----- Data provided -----

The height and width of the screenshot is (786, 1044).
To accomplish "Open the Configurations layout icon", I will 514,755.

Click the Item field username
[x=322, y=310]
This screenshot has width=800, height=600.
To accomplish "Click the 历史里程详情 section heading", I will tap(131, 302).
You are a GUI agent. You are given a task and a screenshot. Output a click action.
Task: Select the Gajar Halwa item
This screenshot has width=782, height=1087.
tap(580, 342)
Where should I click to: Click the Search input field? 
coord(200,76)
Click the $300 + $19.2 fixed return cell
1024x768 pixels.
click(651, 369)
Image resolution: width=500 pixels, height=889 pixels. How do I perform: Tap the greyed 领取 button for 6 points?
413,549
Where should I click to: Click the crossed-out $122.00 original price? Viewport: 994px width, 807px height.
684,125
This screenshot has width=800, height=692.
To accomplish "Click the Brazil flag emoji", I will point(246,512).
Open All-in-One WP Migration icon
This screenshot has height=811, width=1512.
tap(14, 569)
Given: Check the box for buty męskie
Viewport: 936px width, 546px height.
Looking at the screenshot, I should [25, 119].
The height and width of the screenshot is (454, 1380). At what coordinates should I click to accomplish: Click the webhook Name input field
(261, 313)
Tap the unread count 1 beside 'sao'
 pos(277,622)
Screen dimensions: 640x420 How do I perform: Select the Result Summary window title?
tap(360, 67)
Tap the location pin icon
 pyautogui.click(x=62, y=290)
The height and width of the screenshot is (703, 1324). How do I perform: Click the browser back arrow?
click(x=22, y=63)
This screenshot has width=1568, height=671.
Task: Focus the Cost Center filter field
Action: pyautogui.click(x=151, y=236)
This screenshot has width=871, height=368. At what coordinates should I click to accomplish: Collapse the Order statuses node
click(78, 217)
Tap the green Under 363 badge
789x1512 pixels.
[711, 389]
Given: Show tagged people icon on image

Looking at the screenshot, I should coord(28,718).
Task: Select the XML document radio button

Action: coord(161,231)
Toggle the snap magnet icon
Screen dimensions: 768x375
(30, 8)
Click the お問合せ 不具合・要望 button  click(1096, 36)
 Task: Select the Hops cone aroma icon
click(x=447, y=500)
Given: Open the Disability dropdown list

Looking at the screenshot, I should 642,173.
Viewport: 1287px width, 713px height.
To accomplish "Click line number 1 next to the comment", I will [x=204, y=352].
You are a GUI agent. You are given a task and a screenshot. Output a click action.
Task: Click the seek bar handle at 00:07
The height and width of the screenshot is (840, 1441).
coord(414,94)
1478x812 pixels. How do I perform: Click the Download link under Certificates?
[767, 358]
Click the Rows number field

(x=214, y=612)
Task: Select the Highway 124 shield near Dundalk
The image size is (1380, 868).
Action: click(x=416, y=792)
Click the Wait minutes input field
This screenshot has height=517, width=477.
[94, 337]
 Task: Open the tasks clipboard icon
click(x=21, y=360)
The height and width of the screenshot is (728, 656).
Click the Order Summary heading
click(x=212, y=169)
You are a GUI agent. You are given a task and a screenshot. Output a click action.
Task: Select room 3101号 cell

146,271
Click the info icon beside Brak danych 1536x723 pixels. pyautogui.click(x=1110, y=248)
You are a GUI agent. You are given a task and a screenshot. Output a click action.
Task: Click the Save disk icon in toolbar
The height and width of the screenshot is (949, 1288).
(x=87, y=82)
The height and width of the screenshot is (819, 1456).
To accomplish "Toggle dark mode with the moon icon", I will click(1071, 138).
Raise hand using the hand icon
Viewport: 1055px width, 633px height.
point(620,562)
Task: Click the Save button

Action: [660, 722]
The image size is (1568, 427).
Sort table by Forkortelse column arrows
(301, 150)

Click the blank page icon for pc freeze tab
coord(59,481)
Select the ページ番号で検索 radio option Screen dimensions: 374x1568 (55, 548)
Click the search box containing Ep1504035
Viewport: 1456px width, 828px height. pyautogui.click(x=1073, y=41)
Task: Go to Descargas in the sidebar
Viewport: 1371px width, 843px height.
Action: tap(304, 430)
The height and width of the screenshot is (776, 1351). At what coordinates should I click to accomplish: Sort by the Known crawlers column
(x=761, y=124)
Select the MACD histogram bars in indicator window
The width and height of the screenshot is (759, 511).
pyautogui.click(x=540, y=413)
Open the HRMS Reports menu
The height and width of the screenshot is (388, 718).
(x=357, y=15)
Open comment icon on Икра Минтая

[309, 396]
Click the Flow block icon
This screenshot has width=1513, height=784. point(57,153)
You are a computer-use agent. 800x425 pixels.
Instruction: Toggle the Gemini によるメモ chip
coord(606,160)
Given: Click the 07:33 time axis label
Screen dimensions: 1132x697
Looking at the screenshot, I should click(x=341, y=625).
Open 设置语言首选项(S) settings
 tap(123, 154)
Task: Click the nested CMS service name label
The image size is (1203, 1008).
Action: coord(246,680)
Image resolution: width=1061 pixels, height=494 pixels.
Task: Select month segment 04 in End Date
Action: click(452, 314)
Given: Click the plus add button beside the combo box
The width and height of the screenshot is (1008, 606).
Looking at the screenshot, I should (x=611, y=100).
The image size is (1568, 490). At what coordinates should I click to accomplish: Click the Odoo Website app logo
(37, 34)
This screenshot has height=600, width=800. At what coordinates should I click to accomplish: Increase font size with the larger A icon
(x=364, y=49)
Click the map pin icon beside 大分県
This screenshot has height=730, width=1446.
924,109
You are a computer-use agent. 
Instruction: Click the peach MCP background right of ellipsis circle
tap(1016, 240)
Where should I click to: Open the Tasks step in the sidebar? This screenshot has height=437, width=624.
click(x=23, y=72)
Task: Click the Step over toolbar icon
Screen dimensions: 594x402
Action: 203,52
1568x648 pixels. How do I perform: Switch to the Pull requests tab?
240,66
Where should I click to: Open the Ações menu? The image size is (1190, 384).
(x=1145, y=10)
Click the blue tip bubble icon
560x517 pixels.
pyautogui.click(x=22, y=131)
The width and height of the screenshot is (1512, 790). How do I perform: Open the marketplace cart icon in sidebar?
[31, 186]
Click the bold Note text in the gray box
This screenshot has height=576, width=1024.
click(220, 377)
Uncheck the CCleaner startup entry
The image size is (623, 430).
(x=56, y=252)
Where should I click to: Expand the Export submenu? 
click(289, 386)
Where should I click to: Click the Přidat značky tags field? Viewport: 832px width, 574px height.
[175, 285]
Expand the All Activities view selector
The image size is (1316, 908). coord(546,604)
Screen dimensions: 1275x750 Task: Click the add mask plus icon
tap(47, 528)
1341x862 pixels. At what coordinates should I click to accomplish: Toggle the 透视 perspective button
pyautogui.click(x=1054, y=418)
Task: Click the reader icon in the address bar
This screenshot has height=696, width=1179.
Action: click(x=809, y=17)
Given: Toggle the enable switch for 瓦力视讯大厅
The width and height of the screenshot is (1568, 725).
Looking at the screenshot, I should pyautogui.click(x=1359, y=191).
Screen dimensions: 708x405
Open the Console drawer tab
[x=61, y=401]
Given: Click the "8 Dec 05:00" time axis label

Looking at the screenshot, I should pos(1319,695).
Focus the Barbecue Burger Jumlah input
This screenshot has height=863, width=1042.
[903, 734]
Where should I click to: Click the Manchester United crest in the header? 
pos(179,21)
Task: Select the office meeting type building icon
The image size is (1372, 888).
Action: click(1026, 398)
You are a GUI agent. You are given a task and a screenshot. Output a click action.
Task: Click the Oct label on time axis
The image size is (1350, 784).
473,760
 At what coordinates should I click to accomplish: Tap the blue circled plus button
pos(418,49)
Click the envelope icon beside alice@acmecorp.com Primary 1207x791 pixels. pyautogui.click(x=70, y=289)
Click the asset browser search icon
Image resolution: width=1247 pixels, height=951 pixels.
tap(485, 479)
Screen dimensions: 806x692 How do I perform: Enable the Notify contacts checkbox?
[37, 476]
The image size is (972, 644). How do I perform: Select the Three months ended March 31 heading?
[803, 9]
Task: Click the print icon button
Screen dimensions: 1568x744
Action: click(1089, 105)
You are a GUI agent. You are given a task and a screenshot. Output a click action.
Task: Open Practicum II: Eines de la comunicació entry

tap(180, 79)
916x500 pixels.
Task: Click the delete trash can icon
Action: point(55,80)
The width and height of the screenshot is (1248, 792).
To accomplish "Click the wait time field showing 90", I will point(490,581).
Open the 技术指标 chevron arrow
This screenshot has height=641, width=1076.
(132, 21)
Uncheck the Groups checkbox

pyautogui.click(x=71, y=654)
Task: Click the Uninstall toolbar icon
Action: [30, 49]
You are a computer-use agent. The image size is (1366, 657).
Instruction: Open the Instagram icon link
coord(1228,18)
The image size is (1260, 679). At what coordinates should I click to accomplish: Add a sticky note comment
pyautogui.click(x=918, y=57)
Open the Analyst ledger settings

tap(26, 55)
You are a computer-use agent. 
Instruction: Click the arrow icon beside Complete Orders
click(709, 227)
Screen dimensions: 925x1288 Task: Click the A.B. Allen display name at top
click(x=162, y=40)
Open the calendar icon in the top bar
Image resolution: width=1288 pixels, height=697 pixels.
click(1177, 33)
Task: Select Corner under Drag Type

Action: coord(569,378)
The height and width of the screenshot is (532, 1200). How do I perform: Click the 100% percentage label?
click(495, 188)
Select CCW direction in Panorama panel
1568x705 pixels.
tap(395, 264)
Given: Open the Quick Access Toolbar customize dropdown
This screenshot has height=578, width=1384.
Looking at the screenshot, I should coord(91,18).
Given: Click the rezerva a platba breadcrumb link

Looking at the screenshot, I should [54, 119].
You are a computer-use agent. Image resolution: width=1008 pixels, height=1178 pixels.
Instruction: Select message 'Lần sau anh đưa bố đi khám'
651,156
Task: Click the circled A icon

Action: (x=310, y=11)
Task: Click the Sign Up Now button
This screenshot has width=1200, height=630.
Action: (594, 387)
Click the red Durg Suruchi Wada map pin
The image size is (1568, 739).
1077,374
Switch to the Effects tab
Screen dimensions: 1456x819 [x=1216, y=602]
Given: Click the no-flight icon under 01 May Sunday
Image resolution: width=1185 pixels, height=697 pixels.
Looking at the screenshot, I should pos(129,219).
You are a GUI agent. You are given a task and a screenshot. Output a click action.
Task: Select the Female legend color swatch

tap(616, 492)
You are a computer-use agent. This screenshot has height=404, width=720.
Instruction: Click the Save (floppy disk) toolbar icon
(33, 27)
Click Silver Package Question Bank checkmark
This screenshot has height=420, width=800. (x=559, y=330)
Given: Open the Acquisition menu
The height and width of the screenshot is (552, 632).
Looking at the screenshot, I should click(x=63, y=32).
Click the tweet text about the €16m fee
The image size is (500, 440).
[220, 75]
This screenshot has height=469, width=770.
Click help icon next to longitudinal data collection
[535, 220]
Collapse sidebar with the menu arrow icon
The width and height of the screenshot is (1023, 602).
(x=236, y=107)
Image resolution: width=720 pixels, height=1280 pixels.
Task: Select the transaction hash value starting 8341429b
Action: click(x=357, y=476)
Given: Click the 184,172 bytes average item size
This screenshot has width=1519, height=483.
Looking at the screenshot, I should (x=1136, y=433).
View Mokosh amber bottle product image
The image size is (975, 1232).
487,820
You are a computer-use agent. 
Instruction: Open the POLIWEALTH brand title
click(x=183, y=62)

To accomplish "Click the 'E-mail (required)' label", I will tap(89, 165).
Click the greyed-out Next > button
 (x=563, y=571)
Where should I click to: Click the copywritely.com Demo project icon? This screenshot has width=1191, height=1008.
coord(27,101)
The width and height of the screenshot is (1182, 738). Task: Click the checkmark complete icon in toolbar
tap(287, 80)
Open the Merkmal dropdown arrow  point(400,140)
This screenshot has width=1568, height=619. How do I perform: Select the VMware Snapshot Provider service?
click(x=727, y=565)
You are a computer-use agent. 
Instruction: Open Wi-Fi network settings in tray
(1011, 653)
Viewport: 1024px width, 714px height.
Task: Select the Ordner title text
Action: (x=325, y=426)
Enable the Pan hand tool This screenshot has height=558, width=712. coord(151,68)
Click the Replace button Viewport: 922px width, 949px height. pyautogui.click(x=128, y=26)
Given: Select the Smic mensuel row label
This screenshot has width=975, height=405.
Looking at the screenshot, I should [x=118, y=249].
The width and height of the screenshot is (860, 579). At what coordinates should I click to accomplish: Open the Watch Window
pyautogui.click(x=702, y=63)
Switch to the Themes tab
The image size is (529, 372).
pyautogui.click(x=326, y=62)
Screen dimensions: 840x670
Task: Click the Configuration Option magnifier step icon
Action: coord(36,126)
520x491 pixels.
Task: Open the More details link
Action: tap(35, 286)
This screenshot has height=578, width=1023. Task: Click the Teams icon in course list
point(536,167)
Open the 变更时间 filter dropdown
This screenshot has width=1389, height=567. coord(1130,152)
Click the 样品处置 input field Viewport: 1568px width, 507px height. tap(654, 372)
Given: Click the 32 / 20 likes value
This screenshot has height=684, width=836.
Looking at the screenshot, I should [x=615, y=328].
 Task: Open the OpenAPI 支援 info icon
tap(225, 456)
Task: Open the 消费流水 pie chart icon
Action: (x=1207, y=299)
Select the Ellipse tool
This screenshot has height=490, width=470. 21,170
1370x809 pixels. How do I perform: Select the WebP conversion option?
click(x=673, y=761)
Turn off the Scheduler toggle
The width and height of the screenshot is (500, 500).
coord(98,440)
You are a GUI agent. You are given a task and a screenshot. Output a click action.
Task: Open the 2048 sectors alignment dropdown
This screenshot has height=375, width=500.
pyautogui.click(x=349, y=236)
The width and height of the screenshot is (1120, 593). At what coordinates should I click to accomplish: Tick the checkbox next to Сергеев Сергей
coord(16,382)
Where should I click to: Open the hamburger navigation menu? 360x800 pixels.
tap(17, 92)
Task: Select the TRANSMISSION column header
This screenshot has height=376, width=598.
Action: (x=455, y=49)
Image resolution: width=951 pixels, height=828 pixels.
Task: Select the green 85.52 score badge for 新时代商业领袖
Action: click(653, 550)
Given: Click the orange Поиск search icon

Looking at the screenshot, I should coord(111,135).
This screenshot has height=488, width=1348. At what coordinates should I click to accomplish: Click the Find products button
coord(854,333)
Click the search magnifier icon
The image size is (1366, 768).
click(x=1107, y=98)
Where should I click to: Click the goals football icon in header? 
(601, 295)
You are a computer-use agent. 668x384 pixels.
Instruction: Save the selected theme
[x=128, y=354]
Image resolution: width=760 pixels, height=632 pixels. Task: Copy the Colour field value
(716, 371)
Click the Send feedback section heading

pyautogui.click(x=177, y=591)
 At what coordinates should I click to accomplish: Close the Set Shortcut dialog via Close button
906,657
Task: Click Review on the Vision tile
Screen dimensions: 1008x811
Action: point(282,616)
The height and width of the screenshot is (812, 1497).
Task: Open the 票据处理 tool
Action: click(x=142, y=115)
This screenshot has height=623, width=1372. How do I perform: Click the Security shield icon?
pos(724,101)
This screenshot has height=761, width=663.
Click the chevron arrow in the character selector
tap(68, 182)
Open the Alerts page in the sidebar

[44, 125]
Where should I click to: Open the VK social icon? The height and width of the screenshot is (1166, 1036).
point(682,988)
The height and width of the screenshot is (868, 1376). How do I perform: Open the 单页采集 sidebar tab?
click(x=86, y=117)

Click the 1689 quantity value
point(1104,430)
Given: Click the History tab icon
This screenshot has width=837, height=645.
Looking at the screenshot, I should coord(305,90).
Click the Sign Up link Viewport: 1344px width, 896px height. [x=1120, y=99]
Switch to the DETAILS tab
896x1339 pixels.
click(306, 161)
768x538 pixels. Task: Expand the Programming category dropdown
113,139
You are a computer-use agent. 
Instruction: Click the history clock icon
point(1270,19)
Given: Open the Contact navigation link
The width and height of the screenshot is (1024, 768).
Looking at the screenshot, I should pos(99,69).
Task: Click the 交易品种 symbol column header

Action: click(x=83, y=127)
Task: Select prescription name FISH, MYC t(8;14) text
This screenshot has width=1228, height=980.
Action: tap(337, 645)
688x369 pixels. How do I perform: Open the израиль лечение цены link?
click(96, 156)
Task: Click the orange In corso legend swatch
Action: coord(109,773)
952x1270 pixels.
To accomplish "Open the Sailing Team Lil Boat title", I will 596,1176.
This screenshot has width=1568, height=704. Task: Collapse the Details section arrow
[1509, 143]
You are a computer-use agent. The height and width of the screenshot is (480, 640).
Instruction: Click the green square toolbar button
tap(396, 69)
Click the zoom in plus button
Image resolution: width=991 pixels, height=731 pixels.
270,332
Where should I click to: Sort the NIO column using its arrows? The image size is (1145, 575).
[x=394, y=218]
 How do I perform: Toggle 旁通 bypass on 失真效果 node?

-----

- _What this task involves_:
Give back exactly what runs from the first line of the listing above to the line that contains "This screenshot has width=800, height=600.", keeping both end lines.

- _Answer to the problem_:
The height and width of the screenshot is (786, 1044).
To accomplish "Open the Configurations layout icon", I will 514,755.

Click the Item field username
[x=322, y=310]
This screenshot has width=800, height=600.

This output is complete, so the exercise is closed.